* _Data_:
------------------------------------

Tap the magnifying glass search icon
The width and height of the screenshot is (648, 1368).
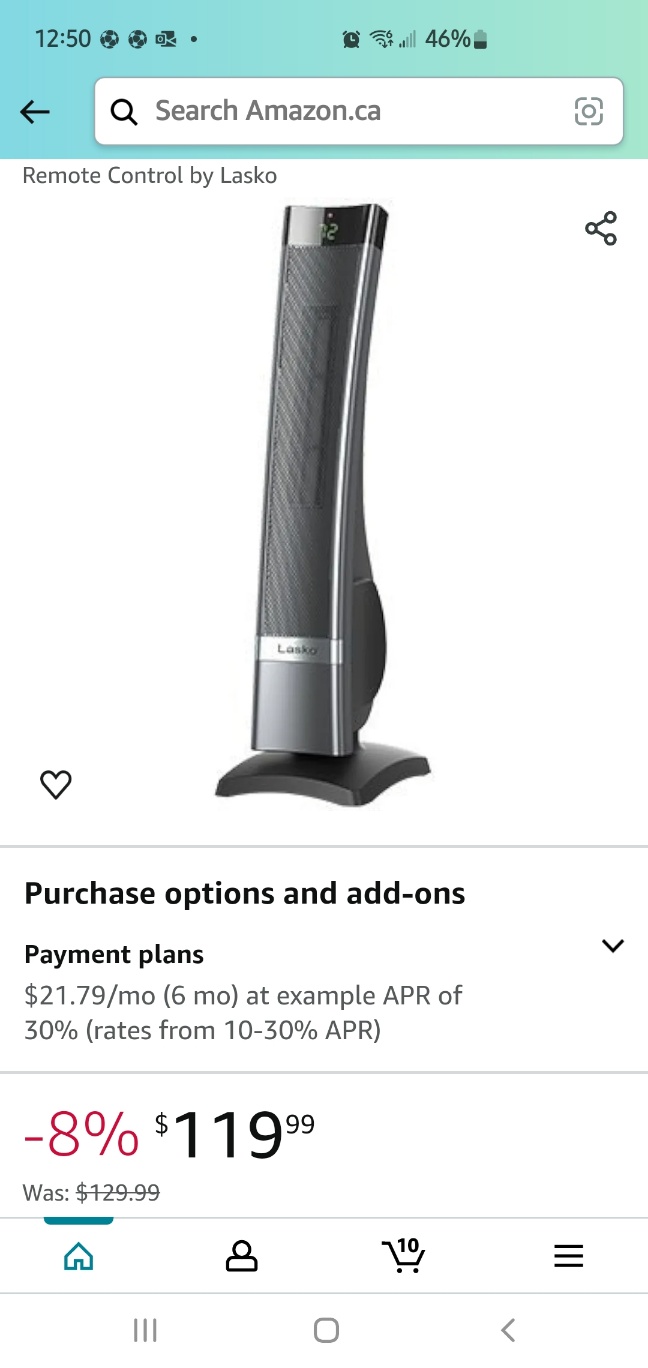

------------------------------------

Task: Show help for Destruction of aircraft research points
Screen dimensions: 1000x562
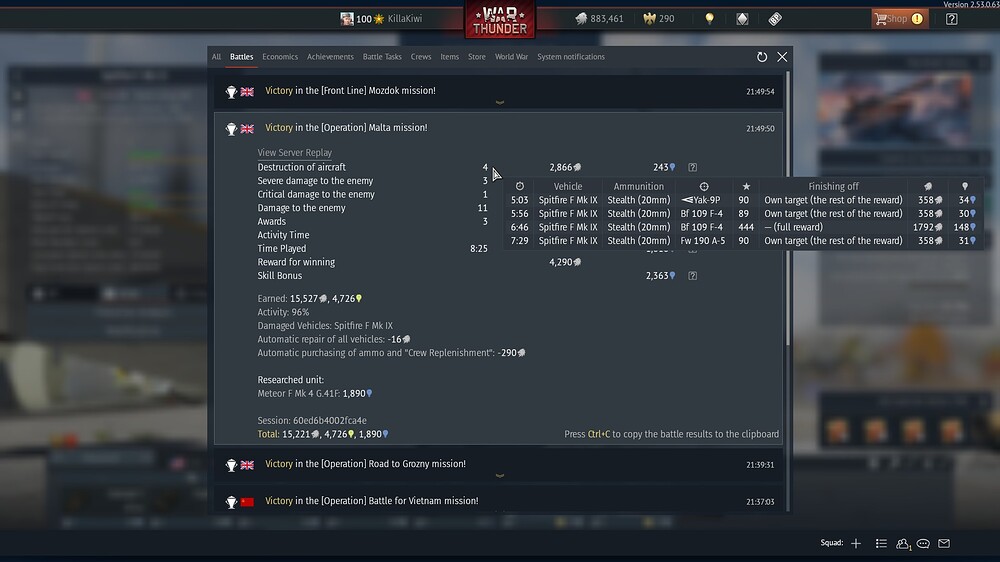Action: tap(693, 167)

------------------------------------

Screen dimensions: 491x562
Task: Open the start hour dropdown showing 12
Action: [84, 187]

------------------------------------

* _Problem_: In the listing above, find the line with "Tap the magnifying glass search icon" and the line with "The width and", then print exactly those lines and every line between them.

* _Answer to this task_:
Tap the magnifying glass search icon
The width and height of the screenshot is (648, 1368).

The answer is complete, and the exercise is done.